Task prompt -> Put every line of the material from the one containing "Choose the cyan weapon priced 136" down to the one containing "Viewport: 1024px width, 576px height." into a numbered list, leaving out any blank lines.

Dataset ->
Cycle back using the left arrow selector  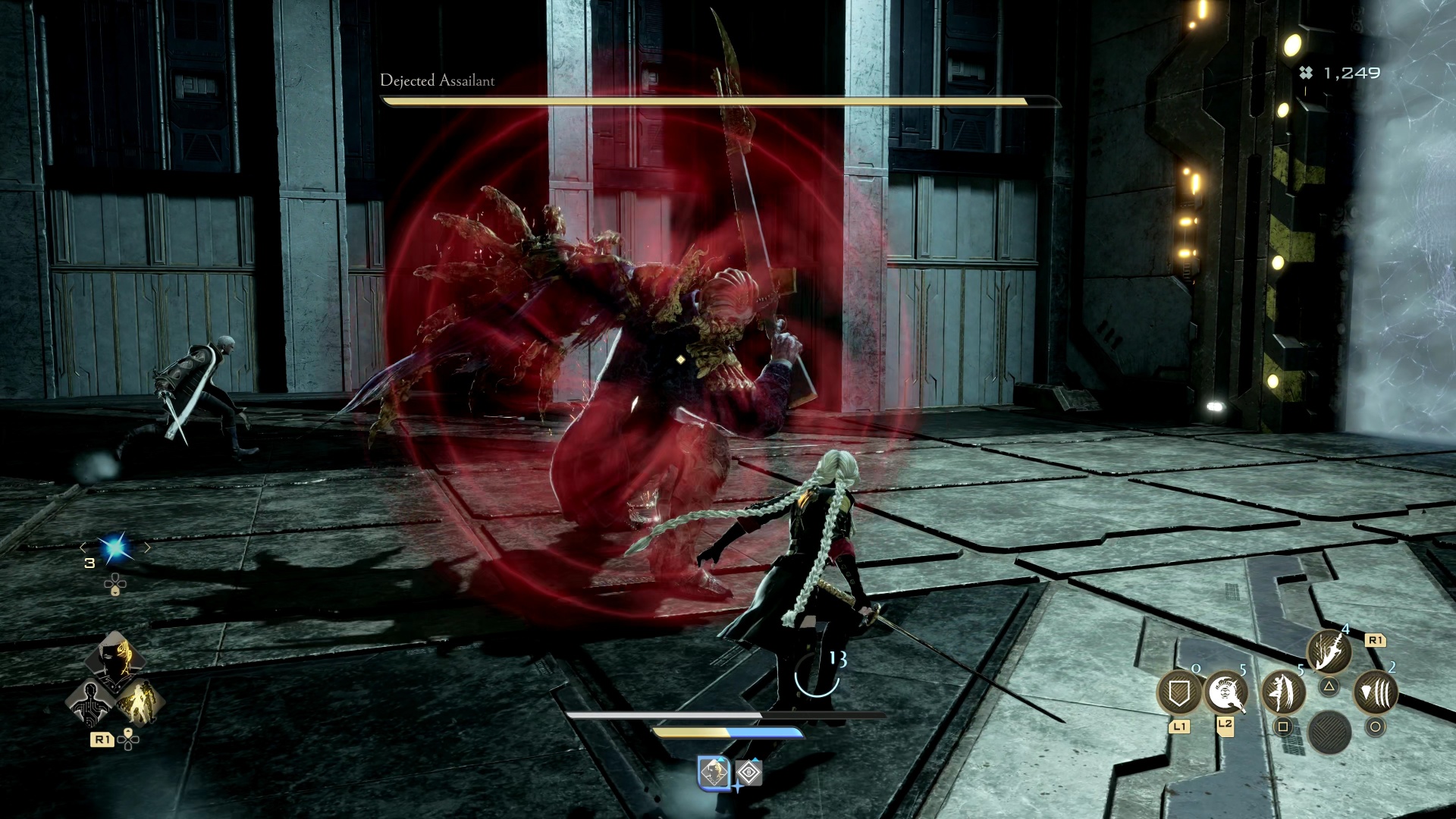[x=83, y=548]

---

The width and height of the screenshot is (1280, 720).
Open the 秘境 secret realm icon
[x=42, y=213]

* * *

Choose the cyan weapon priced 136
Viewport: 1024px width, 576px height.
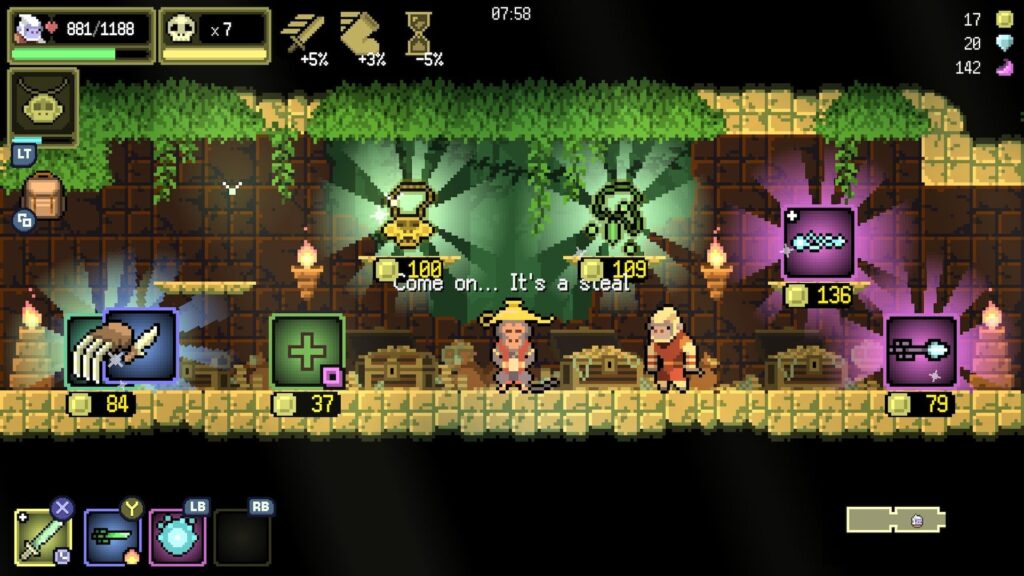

Reply to the exercise ->
1. Choose the cyan weapon priced 136
2. Viewport: 1024px width, 576px height.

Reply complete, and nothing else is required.